Imagine having a giant mob willing to march and take the fucking capitol, doing it while the police supported you and the army looked to their bellies, and not even getting concesions out of it. WORSE: your movement and party is shitting itself after it.

I really believe they could have pulled something IF Trump wasn't Trump.

  • Mardoniush [she/her]
    ·
    4 years ago

    I mean jfc at least spike the train and road networks with side cadres, establish defensive perimeters, and hit the communication lines.

    Didn't so much as read insurrection tactics 101. Just Pathetic.

    I award them 0 points, and may god have mercy on their souls.

      • Mardoniush [she/her]
        ·
        4 years ago

        Yes. Can't share everything I want to because posting your praxis guides on a public forum is not super wise, but a few pointers that immediately come to mind.

        The coming insurrection has its flaws and is over-theoretical, but has good stuff. Mao and Che's Guides to guerilla warfare are classics, but need substantial abstraction to adapt them to a modern urban setting.

## INFORMATION SHOWN
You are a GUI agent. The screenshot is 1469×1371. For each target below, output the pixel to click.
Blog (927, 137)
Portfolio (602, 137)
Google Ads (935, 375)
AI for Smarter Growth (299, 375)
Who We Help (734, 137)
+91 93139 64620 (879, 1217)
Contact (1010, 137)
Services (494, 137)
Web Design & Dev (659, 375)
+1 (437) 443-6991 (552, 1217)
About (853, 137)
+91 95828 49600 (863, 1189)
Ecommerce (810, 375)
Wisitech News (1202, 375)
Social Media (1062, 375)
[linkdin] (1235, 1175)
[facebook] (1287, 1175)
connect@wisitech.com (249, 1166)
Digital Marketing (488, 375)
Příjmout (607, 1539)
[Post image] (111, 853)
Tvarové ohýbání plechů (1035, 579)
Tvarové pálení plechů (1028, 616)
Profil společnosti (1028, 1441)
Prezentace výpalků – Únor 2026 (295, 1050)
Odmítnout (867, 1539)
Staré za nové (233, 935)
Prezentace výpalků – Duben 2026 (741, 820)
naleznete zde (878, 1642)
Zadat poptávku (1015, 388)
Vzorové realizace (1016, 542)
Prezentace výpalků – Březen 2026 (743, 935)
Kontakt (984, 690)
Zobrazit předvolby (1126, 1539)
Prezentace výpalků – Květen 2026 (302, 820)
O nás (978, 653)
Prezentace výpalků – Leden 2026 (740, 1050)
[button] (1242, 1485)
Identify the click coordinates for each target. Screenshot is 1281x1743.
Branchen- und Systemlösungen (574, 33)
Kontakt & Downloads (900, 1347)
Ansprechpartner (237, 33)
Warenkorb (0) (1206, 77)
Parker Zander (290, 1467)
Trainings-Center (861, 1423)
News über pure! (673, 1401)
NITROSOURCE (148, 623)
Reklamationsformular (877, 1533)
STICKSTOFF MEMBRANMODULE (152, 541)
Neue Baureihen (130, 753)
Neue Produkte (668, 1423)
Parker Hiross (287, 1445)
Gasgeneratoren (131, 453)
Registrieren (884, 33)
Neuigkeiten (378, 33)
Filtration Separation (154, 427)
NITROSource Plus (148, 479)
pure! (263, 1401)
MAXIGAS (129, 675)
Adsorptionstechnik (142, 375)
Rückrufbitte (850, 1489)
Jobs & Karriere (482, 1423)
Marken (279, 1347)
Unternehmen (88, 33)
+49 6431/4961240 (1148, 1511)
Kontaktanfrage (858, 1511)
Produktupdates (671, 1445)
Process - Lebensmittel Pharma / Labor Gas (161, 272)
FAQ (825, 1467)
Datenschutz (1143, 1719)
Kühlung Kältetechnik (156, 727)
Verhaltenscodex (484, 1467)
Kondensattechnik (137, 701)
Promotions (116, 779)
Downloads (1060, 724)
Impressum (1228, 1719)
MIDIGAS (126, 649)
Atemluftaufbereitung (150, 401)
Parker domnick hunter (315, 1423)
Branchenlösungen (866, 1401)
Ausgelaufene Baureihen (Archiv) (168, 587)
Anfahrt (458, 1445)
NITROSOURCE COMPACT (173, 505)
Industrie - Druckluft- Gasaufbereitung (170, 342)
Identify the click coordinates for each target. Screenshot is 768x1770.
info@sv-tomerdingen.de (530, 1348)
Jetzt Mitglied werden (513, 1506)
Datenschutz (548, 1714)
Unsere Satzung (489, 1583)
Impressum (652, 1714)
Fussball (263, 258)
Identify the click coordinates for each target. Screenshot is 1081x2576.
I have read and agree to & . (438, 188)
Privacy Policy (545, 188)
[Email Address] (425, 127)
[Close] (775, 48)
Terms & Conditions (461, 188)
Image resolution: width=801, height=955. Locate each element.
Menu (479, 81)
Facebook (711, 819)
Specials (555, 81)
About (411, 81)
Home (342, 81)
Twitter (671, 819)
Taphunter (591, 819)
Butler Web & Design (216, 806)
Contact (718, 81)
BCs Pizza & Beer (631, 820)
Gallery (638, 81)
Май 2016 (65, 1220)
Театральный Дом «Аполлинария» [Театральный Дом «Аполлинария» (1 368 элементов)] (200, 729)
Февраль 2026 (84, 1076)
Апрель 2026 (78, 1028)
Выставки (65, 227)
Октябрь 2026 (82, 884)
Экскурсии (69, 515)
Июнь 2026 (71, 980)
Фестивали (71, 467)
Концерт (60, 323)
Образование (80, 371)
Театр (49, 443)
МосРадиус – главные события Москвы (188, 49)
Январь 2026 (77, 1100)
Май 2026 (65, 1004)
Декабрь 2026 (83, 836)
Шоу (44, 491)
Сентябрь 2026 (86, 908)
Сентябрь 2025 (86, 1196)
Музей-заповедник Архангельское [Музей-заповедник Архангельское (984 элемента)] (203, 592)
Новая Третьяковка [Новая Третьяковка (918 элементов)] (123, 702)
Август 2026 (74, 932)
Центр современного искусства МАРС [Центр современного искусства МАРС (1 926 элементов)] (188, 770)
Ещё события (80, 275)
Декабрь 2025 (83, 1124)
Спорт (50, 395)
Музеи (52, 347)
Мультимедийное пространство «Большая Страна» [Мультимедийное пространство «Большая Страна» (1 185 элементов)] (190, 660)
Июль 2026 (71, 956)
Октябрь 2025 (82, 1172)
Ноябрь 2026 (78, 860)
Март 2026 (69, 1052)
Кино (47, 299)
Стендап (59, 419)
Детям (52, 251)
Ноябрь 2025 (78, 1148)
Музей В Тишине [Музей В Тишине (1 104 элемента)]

## REQUIREMENT 1
In the forum thread, how many points does Mardoniush award them?
## REQUIREMENT 2
Do these statements agree with the forum thread? Answer yes or no for each, quoting the deciding words. (a) The opening post says the police supported the mob. (b) Mardoniush says the guerrilla warfare guides by Mao and Che fit a modern urban setting without any change. (c) Mardoniush considers posting praxis guides on a public forum a wise thing to do.
## REQUIREMENT 3
Write out everything in the forum thread from "Yes. Can't share" down to "come to mind.".
You won't need any of the items.

## EXERCISE SOLUTION 1
Zero points.

## EXERCISE SOLUTION 2
(a) Yes: "doing it while the police supported you"
(b) No: "need substantial abstraction to adapt them to a modern urban setting"
(c) No: "posting your praxis guides on a public forum is not super wise"

## EXERCISE SOLUTION 3
Yes. Can't share everything I want to because posting your praxis guides on a public forum is not super wise, but a few pointers that immediately come to mind.